Plasma-Volume Formula and Session Dosing

Estimated plasma volume ≈ 0.065 × weight (kg) × (1 − Hct). Typical prescriptions exchange 1.0–1.5 plasma volumes per session: one PV removes ~63 % of intravascular targets, 1.5 PV removes ~75–80 %. Exchange frequency and total sessions are indication-specific.

Check this calculator for a more accurate estimation of the plasma volume to be removed.

Replacement Fluids

5 % albumin is the standard replacement solution for plasma exchange unless coagulation-factor replacement is needed, in which case FFP (or solvent-detergent plasma) should be substituted wholly or in part.

  • 5 % albumin — iso-oncotic, pathogen-inactivated; standard fluid for most autoimmune or neurological indications.

  • Fresh-frozen plasma (FFP) — provides clotting factors and ADAMTS-13; mandatory in TTP or coagulopathy; higher risk of allergic reactions and TRALI.

  • Crystalloid adjuncts — isotonic saline or Ringer’s lactate may be used in small volumes alongside albumin; never sole replacement for large exchanges.

Heparin Dosing and Contra-indications

  • Filter-rinse solution — 5 000 IU/L

  • Initial heparin bolus — 70–80 IU/kg

  • Continuous infusion — 15–20 IU/kg/h

  • Contra-indications — heparin-induced thrombocytopenia (HIT), hemoptysis in Goodpasture’s syndrome

Monitoring During TPE

  1. Maintain continuous cardiac monitoring throughout every exchange.

  2. Measure plasma fibrinogen immediately before the session and again on completion — levels typically recover within 48–72 h.

  3. Obtain a platelet count before the first exchange and repeat during multi-session courses to detect procedure-related thrombocytopenia.

  4. Check serum albumin and total protein pre- and post-procedure to identify dilutional hypo-oncotaemia after large-volume exchanges.

  5. When systemic heparin is used, monitor activated partial thromboplastin time (aPTT) during the run and titrate the infusion to 55–75 s (≈1.5–2.5 × control).

  6. If large volumes of plasma or regional citrate are used, measure serum electrolytes — especially ionised calcium — at the end of the exchange and correct hypocalcaemia promptly.

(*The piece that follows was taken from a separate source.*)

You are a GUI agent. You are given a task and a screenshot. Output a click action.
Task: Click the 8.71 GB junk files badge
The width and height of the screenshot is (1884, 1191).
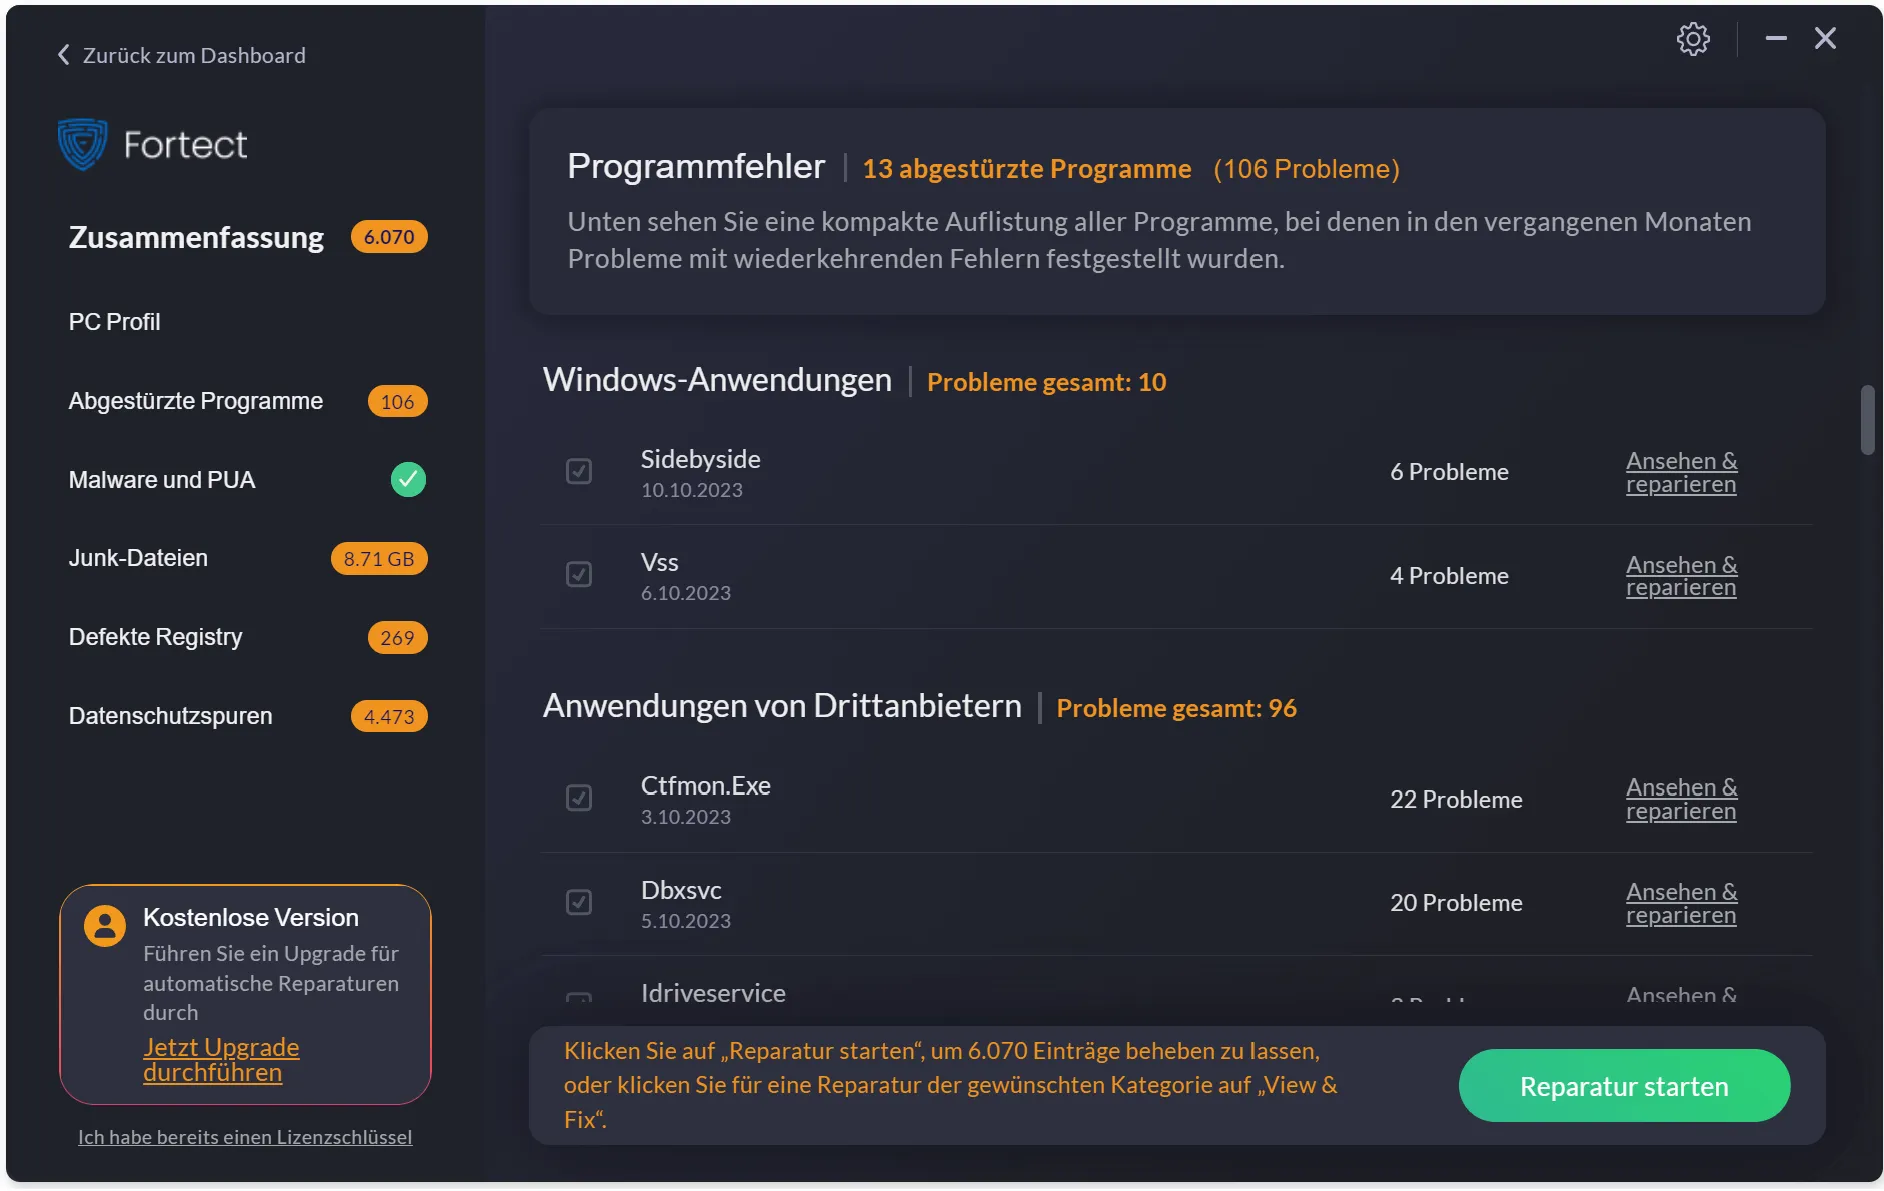tap(378, 559)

  7. Assess acid–base status with a blood-gas sample whenever substantial plasma volumes or citrate anticoagulation are employed, and correct any significant disturbance.

Complications

  • Hypotension due to volume shifts or vasoactive-substance removal.

  • Citrate toxicity → hypocalcaemia, paresthesias, arrhythmias; treat with calcium.

  • Dilutional coagulopathy after repeated albumin exchanges; monitor fibrinogen.

  • Allergic or anaphylactoid reactions, primarily with plasma replacement.

  • Vascular-access problems: bleeding, infection, thrombosis, or pneumothorax.